There are these things called cast puzzles. They are the ones that you have to try to untangle the medal parts without bending them or just removing the pieces from each other. The hardest ones are level 6. The one my friend has is called a Cast Enigma. They are pretty hard


----------



## Hadley4000 (Dec 27, 2009)

Eh, those have never been super intriguing to me.


----------



## Tim Major (Dec 27, 2009)

I checked your WCA profile, and you haven't competed in square-1. You may have one, but if not, buy one, and don't look for any help on it. Try to solve it completely yourself. Don't even look into the steps, though I'm guessing you may have already, just browsing through this forum.

Or, buy a puzzle that isn't used in the WCA speedsolving. Buy something that isn't mass produced. For example, rainbow cube. However, I don't know how challenging this is. Try something that's different. For example, shape shifts.


----------



## Anita09 (Dec 27, 2009)

lol they are cool i guess.

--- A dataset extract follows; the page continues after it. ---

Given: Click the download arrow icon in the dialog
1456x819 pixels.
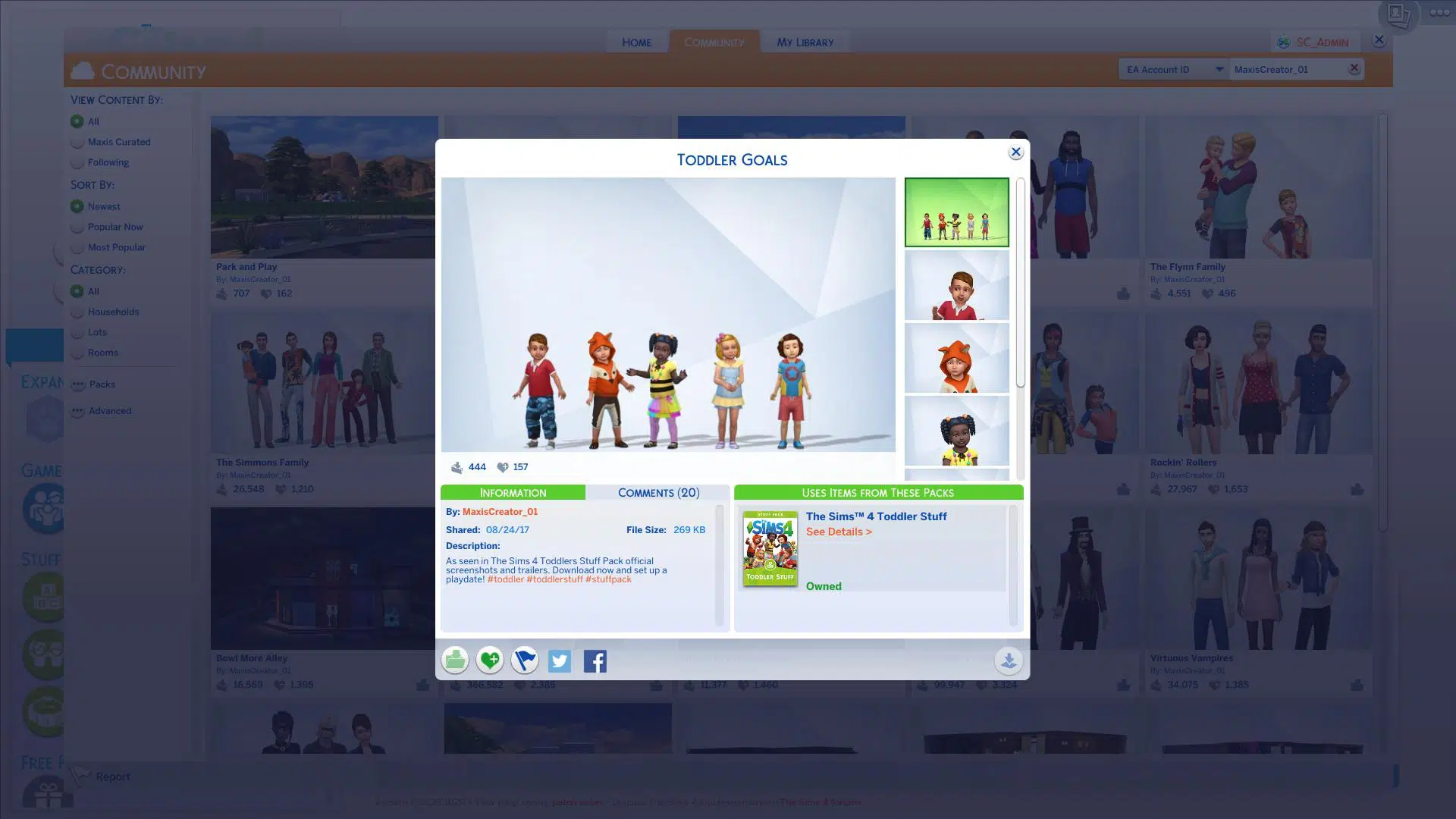Looking at the screenshot, I should coord(1009,661).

They make the time past by quickly.


----------



## Ethan Rosen (Dec 27, 2009)

http://users.skynet.be/gelatinbrain/Applets/Magic Polyhedra/octa_e4.htm

enjoy


----------



## Hadley4000 (Dec 27, 2009)

ZB_FTW!!! said:


> I checked your WCA profile, and you haven't competed in square-1. You may have one, but if not, buy one, and don't look for any help on it. Try to solve it completely yourself. Don't even look into the steps, though I'm guessing you may have already, just browsing through this forum.
> 
> Or, buy a puzzle that isn't used in the WCA speedsolving. Buy something that isn't mass produced. For example, rainbow cube. However, I don't know how challenging this is. Try something that's different. For example, shape shifts.

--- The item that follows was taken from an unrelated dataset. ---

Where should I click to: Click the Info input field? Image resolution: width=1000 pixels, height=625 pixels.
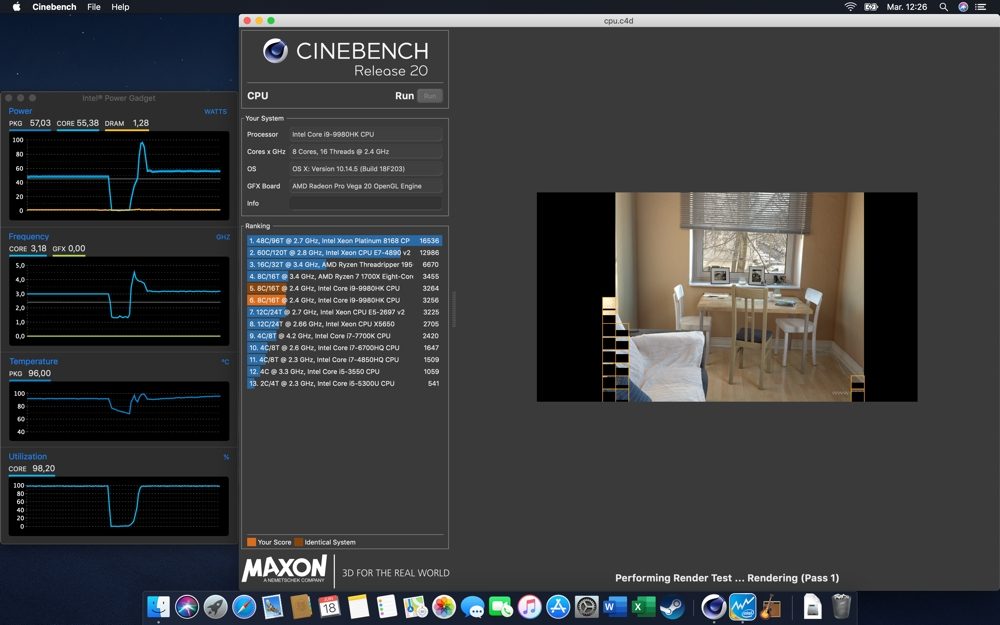tap(365, 203)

Took me about 2 hours or so to get the Square-1, no tutorial. Pretty fun, mine is broken now, though. 

Things like the ISIS puzzle, Revomaze Extreme Puzzle, and Kuku ball are the style I'm really interested in getting now.


----------



## Stefan (Dec 27, 2009)

5-dimensional cube


----------



## Hadley4000 (Dec 27, 2009)

Ethan Rosen said:


> http://users.skynet.be/gelatinbrain/Applets/Magic Polyhedra/octa_e4.htm
> 
> enjoy





I mean a physical puzzle.


----------



## joey (Dec 27, 2009)

Do NOT get a rainbow cube.


----------



## blade740 (Dec 27, 2009)

Golden Cube? FTO?


----------



## michaellahti (Dec 27, 2009)

Ethan Rosen said:


> http://users.skynet.be/gelatinbrain/Applets/Magic Polyhedra/octa_e4.htm
> 
> enjoy





I usually don't use the word "impossible," but that seems to fit this very well.


----------



## Catalyst (Dec 27, 2009)

These drove me insane, 2 weeks for the mini conundrum X2 
http://www.maxton.com/maxtongallery.shtml

btw these are pretty expensive


----------



## Johannes91 (Dec 27, 2009)

Anita09 said:


> There are these things called cast puzzles. [...] The hardest ones are level 6.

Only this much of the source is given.